AUFGABE A:
Fassen Sie den Textauszug über die Glockenbecherkultur in zwei Sätzen zusammen.

TEXTAUSZUG:
----------

Glockenbecherkultur

Glockenbecherkultur
Glockenbecherkultur
Zeitalter: Kupfersteinzeit,
in Großbritannien bis frühe Bronzezeit
Absolut: 2900 v. Chr. bis 2200 v. Chr.
bzw. bis 1800 v. Chr. (Großbritannien)
Ausdehnung
Verbreitung der Glockenbecherkultur
Verbreitungskarte nach Harrison 1980;
Unterteilung in Ostgruppe (Ungarn bis oberes Donaugebiet), Westgruppe (Rheingebiet bis Pyrenäen, Großbritannien) und Südgruppe (Iber. Halbinsel, Mittelmeer)
Leitformen

Glockenbecher, Armschutzplatte, Griffzungendolch aus Kupfer, V-förmig durchbohrter Beinknopf, verzierter Eberhauer, Begleitkeramik

Als Glockenbecherkultur wird eine endneolithische Kultur bezeichnet, die in Süd-, West- und Mitteleuropa (im Osten bis nach Ungarn) ab 2600 v. Chr. aufkommt, etwa bis 2200 v. Chr. andauert und nur in Großbritannien bis ca. 1800 v. Chr. besteht. Sie stellt in diesen Regionen Europas eine Kultur am Übergang von der Jungsteinzeit zur Bronzezeit dar.

Inhaltsverzeichnis

Forschungsgeschichte

1900 verwendete der damals in Mainz arbeitende Prähistoriker Paul Reinecke den Ausdruck Glockenbecher (Gefäße mit flachem Standboden und S-förmigen Profil, meist flächendeckend verziert), den zuvor schon italienisch- und tschechischsprachige Prähistoriker benutzt hatten, und führte ihn in die deutsche Terminologie ein.

Die Einstufung der Glockenbecherkultur (GBK) als eigenständige archäologische Kultur ist strittig (s. Forschungsgeschichte). Gordon Childe sah die Glockenbecherleute als Missionare, die sich, von Spanien kommend, über den atlantischen Rand Europas ausbreiteten und die Kenntnis der Kupfermetallurgie mit sich brachten. Dass es sich bei der typischen Glockenbecherausstattung um die Prestigegüter einer neuen Oberschicht handelt, ist eine Meinung, die vor allem von Stephen Shennan (UCL) vertreten wird. Christian Strahm (Freiburg) prägte den Begriff "Glockenbecherphänomen", um den Ausdruck "Kultur" zu vermeiden.

Verbreitung

Ihre Verbreitung umfasste Mittel-, West- und Südwesteuropa. Glockenbecherfunde gibt es von der Tschechischen Republik, Österreich und Ungarn bis nach Großbritannien und Irland, Frankreich (evtl. auch Korsika), Italien (auch auf Sardinien und Sizilien) und der Iberischen Halbinsel (incl. der Balearen), vereinzelt auch in Marokko.

----------

DATEN ZUR AUFGABE:
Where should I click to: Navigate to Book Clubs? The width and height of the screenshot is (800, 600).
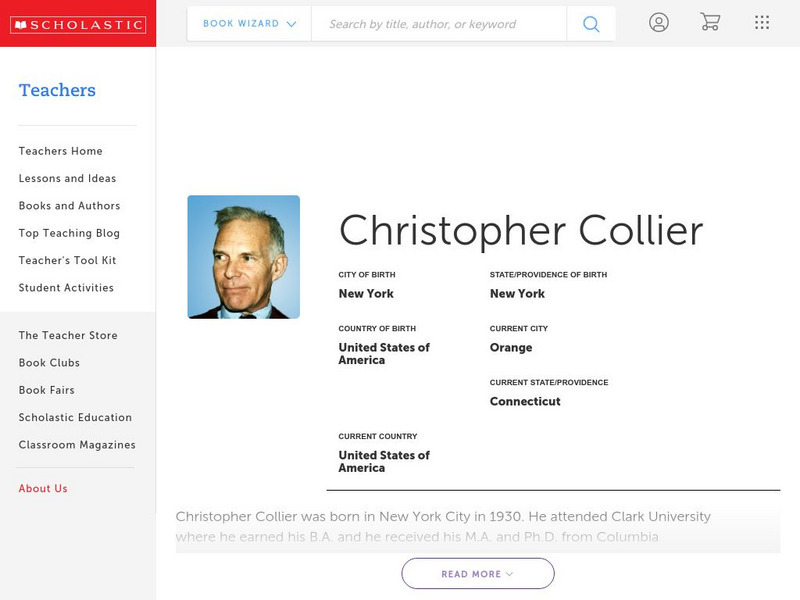[x=50, y=363]
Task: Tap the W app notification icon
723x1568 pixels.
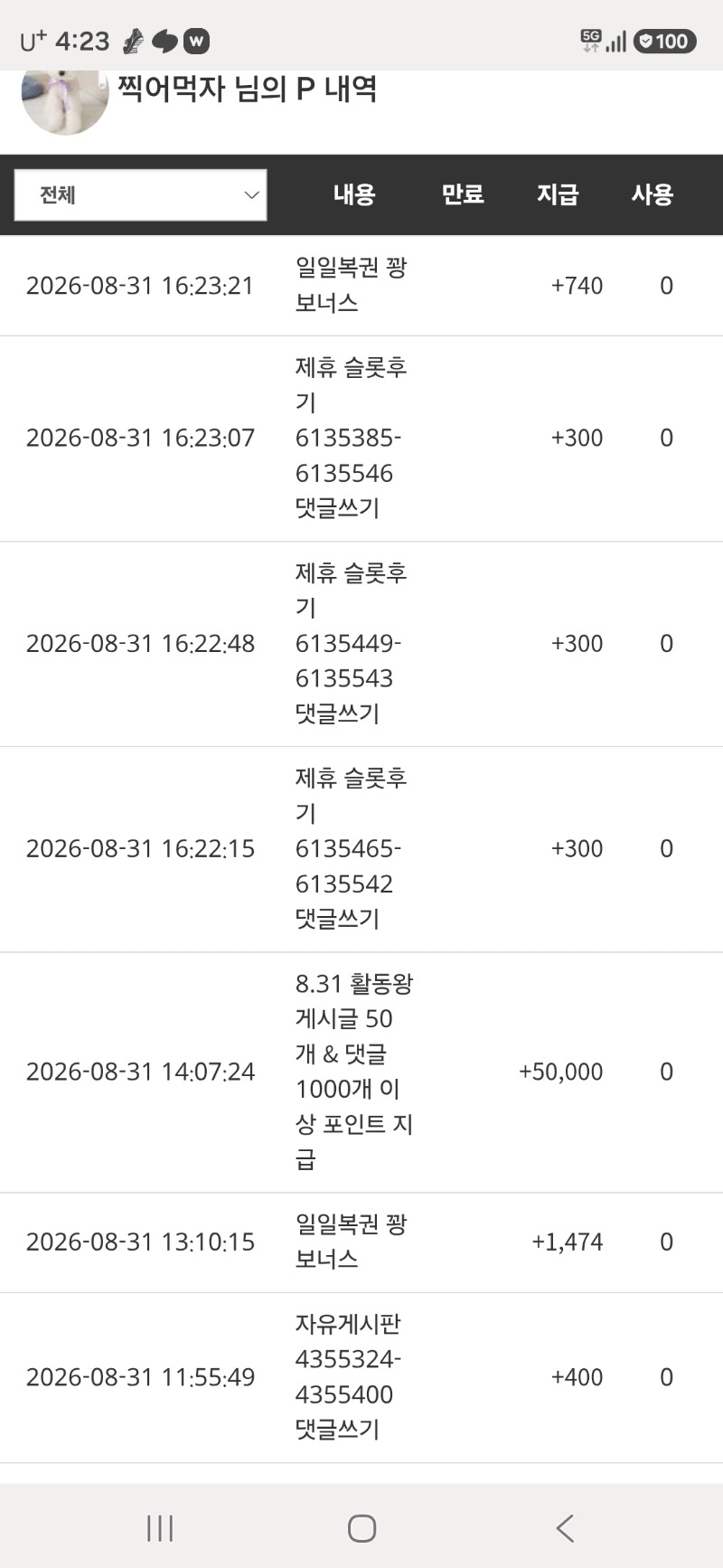Action: pyautogui.click(x=196, y=41)
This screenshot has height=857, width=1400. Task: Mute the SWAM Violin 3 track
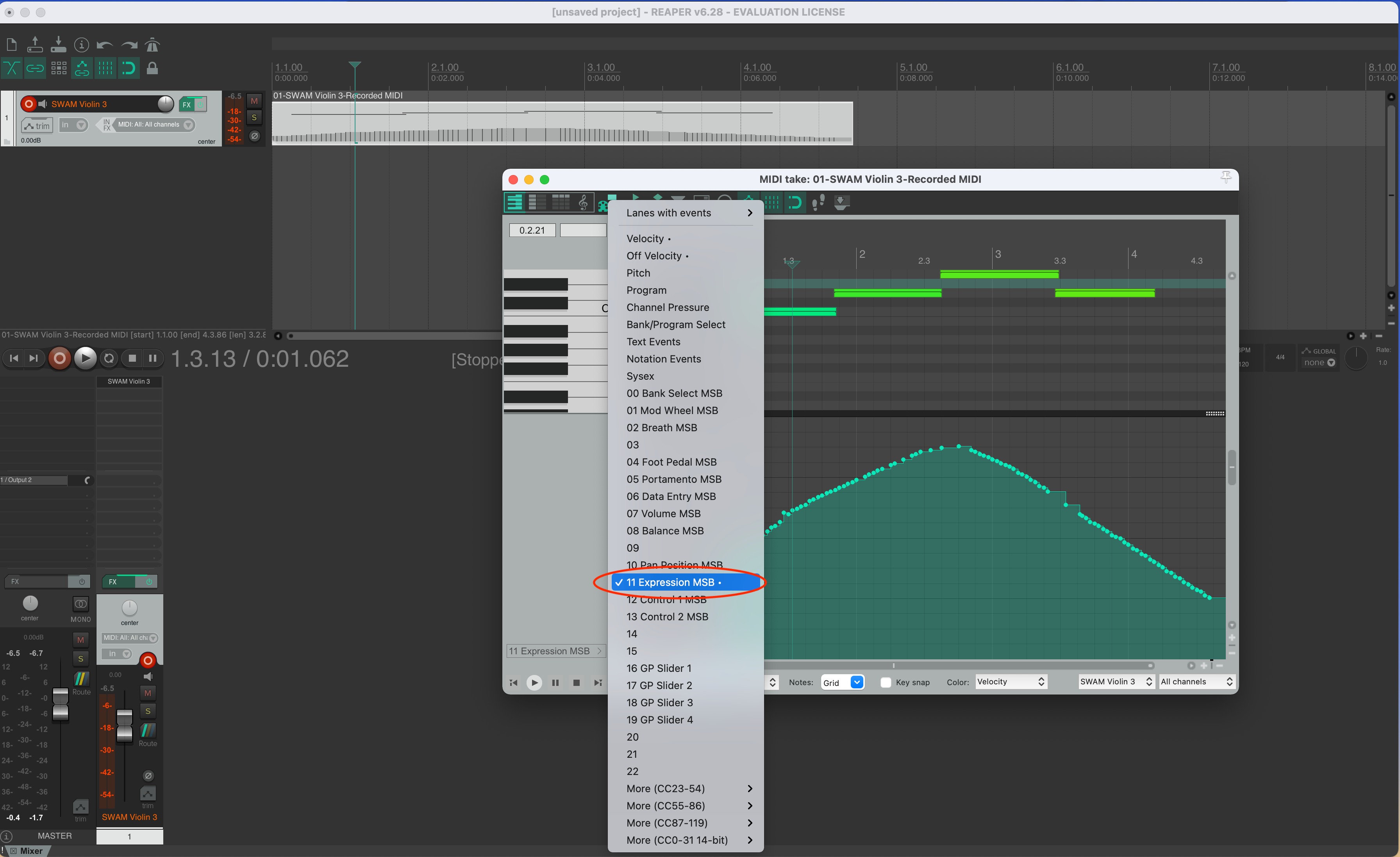click(254, 101)
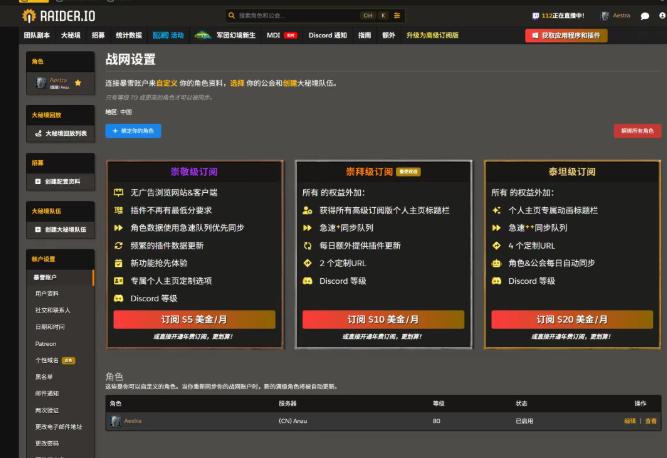Screen dimensions: 667x458
Task: Click the red 解绑所有角色 button
Action: pos(636,131)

----------

AUFGABE B:
Zählen Sie die Zeilen der Einträge, in denen das Wort „width“ vorkommt, und geben Sie nur die Zahl an.

ERGEBNIS A:
Die Glockenbecherkultur ist eine endneolithische Kultur in Süd-, West- und Mitteleuropa am Übergang von der Jungsteinzeit zur Bronzezeit, die etwa bis 2200 v. Chr. und nur in Großbritannien bis ca. 1800 v. Chr. bestand; ihre Funde reichen von Ungarn und der Tschechischen Republik bis nach Großbritannien, Irland und auf die Iberische Halbinsel, vereinzelt auch bis Marokko. Paul Reinecke führte den Ausdruck „Glockenbecher“ 1900 in die deutsche Terminologie ein, und ihre Einstufung als eigenständige Kultur ist strittig; Christian Strahm prägte den Begriff „Glockenbecherphänomen“, um den Ausdruck „Kultur“ zu vermeiden.

ERGEBNIS B:
2